### DO THIS
In the data below, take the lines between the line holding "The width and height of the screenshot is (2576, 1400). In" and the line holding "coordinates (79, 10).", inclusive, and write them out again, substituting "keyboard shortcut" for "shortcut" and leaving everything else unchanged.

***

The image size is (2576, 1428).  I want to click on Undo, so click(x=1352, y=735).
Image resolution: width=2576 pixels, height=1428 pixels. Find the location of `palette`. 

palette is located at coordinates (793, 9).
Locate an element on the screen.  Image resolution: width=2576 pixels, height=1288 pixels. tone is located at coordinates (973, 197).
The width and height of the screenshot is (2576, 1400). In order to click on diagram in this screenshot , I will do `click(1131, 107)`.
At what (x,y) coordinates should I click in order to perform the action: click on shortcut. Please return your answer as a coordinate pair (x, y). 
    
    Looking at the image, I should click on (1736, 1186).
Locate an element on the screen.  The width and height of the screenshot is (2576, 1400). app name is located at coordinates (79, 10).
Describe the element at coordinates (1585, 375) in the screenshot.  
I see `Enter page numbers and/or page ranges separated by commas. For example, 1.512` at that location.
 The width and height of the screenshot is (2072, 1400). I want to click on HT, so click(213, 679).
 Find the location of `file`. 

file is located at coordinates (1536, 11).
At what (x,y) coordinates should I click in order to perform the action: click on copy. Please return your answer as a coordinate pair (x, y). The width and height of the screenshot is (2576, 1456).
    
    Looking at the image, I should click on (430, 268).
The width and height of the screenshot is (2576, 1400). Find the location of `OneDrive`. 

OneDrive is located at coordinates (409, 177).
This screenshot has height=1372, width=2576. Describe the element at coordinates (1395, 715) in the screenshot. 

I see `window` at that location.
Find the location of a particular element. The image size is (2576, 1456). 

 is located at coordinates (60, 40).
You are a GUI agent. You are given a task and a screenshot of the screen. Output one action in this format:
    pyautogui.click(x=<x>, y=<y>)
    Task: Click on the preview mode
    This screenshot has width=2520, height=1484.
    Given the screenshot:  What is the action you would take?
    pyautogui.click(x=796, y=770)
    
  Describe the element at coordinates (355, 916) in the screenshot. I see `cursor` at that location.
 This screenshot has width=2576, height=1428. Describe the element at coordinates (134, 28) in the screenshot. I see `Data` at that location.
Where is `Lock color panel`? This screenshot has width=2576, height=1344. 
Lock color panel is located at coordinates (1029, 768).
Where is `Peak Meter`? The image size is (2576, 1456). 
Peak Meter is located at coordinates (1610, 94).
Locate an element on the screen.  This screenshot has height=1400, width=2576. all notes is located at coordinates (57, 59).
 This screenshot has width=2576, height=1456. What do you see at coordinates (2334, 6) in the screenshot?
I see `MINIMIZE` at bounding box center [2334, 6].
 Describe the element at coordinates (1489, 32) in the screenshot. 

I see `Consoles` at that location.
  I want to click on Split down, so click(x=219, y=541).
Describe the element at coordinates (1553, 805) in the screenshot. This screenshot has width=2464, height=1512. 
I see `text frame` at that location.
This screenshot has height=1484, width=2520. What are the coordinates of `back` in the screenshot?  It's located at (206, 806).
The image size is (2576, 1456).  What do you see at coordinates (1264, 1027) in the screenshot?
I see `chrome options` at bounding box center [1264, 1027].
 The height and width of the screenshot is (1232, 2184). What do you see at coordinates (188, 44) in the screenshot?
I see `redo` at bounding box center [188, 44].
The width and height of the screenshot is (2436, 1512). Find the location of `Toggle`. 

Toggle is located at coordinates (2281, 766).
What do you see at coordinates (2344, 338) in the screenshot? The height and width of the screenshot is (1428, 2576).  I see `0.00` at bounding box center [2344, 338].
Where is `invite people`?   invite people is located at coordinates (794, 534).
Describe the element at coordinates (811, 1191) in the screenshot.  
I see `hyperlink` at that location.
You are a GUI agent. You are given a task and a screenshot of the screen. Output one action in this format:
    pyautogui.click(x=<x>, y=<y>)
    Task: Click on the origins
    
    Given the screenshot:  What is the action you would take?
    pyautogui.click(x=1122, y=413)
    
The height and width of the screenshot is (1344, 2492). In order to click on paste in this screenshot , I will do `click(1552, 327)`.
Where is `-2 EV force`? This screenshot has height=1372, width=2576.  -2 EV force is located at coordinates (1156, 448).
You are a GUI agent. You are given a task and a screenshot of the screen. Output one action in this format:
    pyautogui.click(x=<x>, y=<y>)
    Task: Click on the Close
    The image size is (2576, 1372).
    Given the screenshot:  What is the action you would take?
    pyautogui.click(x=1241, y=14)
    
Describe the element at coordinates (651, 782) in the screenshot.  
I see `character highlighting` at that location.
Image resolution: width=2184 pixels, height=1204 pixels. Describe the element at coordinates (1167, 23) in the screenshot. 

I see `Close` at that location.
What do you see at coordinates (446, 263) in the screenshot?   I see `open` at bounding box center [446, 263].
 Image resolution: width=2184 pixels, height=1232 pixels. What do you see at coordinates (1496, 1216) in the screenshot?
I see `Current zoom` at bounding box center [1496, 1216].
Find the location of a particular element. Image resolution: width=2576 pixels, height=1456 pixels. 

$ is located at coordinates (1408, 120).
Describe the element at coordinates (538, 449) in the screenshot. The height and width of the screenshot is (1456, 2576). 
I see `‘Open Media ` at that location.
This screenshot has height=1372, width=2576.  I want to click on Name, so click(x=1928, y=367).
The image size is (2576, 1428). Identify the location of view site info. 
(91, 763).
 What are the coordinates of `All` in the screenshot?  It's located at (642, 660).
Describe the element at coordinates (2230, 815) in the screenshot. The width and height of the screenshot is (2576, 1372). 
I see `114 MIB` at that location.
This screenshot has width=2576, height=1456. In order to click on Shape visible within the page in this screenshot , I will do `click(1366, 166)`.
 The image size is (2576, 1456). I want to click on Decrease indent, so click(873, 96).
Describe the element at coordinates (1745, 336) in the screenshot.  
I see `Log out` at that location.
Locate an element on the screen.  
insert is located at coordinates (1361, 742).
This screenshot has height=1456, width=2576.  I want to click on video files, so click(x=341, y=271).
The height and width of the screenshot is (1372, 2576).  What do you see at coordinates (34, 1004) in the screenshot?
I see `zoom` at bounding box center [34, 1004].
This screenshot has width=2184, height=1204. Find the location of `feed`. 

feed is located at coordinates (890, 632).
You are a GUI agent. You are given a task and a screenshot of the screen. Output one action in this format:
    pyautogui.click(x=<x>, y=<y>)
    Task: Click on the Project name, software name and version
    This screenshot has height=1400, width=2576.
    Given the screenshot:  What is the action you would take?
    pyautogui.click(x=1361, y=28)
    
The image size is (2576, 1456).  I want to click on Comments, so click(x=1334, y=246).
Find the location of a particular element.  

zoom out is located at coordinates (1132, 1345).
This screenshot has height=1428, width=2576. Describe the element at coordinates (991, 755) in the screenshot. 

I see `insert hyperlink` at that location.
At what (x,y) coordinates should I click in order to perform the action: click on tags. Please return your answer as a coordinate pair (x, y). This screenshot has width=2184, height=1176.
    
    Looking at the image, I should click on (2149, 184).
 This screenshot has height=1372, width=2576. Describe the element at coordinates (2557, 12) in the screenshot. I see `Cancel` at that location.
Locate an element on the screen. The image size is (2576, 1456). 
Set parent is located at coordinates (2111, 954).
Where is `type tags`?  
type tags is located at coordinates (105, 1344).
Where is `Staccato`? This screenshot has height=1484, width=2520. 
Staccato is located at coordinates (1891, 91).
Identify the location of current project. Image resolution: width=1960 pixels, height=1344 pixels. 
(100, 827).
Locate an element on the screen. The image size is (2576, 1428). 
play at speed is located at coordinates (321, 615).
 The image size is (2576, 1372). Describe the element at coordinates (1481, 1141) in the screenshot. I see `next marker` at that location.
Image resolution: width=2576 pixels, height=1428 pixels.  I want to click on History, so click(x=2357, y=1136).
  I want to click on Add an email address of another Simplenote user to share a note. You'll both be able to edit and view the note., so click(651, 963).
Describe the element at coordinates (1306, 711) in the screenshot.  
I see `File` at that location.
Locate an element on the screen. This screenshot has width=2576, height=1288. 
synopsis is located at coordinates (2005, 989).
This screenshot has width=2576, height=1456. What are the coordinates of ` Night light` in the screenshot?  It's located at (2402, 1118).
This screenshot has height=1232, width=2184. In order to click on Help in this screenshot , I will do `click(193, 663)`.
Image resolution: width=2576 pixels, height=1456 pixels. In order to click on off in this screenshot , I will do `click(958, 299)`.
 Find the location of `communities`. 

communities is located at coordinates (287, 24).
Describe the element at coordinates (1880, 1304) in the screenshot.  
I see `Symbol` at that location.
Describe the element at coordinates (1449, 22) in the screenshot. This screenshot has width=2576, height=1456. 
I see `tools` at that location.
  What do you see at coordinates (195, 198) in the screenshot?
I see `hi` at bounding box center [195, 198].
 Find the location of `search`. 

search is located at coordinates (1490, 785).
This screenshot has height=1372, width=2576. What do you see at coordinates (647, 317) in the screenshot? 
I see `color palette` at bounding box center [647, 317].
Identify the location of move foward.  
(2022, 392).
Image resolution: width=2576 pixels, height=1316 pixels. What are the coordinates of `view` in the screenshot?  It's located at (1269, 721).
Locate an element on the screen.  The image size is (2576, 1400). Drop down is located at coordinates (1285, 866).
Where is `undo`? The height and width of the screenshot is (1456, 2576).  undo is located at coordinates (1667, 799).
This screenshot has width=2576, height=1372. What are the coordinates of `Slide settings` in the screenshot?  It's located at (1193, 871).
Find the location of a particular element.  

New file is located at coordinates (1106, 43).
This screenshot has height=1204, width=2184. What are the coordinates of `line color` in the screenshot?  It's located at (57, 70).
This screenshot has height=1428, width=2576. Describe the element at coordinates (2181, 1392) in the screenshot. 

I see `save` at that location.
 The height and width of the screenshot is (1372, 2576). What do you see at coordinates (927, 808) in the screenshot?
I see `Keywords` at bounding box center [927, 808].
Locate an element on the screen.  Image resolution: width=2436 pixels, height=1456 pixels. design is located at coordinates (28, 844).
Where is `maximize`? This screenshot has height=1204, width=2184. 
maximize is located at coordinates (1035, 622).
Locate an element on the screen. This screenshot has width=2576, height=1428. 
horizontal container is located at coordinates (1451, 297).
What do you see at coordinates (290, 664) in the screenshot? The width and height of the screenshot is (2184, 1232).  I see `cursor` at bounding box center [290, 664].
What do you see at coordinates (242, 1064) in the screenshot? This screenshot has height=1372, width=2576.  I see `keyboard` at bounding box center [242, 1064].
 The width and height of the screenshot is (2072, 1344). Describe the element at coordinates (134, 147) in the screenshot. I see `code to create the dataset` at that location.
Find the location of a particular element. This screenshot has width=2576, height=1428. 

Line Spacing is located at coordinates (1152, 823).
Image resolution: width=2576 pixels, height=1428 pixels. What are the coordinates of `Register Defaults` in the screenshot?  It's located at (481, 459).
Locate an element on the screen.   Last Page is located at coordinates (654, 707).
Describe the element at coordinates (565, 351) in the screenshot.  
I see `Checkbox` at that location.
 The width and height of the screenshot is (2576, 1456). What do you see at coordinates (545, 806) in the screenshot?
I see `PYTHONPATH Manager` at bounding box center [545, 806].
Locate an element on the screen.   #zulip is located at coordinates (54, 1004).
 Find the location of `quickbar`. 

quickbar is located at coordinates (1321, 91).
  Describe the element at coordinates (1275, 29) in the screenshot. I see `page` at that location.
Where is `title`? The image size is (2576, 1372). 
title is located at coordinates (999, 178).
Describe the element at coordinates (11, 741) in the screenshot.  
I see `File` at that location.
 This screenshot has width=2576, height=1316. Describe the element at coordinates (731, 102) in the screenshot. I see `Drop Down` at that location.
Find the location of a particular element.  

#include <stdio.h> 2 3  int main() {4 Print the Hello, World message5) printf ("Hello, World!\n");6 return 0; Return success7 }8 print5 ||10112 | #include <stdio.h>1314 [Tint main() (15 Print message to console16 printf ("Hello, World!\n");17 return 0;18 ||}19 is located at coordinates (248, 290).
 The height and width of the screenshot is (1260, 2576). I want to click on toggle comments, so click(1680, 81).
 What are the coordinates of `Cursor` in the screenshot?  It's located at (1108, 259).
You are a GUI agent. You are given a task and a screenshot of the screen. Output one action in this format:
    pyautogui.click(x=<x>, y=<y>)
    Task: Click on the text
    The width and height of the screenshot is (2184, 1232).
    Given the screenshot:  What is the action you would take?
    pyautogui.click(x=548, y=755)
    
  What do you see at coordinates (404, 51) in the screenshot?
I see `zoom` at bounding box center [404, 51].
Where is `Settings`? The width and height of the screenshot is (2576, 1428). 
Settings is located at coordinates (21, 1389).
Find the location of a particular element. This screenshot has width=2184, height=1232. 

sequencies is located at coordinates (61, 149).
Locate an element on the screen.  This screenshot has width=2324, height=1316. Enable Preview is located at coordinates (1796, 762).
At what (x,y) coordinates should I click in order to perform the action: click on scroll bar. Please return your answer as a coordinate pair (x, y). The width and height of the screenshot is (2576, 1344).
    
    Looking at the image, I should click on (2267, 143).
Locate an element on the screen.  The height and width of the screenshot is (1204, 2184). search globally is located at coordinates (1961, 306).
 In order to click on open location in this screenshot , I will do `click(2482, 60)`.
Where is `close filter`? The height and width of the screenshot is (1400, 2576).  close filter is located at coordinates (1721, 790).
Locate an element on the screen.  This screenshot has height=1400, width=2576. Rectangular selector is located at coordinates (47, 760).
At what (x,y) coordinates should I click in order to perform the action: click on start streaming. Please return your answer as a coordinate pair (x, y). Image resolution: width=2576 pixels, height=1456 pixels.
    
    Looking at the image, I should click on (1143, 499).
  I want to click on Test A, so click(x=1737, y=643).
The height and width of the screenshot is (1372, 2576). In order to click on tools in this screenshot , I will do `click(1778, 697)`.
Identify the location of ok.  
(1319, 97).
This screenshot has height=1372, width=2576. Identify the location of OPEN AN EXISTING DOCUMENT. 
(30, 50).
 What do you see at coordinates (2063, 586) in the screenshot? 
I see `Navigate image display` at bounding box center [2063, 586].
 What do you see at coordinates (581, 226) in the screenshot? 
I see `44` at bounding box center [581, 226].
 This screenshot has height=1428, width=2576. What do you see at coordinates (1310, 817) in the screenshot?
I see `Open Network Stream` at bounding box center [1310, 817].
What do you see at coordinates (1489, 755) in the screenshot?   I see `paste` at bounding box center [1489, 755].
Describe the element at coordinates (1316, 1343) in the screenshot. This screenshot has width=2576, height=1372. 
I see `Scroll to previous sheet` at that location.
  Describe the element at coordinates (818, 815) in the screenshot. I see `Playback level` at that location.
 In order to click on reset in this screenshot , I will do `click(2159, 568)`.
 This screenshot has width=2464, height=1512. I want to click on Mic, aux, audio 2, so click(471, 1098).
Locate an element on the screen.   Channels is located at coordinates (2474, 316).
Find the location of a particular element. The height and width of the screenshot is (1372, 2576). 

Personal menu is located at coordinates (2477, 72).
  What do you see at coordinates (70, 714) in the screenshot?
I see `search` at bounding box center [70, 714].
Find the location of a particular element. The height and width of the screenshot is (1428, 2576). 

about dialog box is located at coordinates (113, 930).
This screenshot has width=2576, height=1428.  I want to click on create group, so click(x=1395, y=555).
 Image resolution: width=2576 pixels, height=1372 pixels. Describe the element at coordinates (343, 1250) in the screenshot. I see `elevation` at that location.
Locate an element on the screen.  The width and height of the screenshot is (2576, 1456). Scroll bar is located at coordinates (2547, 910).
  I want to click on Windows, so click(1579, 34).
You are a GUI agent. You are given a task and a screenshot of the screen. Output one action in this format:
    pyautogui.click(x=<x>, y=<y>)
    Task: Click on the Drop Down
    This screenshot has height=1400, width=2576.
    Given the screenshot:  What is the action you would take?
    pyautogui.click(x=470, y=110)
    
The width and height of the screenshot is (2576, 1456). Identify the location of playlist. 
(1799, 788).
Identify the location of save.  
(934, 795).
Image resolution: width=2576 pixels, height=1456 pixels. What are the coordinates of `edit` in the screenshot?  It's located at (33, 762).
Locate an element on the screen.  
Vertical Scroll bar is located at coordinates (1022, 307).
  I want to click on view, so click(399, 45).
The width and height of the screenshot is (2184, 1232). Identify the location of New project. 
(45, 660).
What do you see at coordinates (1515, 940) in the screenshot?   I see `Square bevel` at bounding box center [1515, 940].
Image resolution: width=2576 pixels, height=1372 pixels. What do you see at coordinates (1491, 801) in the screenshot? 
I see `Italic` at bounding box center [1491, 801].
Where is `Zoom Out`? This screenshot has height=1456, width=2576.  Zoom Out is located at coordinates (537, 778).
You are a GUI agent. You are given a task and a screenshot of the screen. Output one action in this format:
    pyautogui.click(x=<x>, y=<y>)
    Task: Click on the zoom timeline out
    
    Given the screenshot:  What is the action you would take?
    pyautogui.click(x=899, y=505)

***

### FINISHED ANSWER
The width and height of the screenshot is (2576, 1400). In order to click on diagram in this screenshot , I will do `click(1131, 107)`.
At what (x,y) coordinates should I click in order to perform the action: click on keyboard shortcut. Please return your answer as a coordinate pair (x, y). 
    
    Looking at the image, I should click on (1736, 1186).
Locate an element on the screen.  The width and height of the screenshot is (2576, 1400). app name is located at coordinates (79, 10).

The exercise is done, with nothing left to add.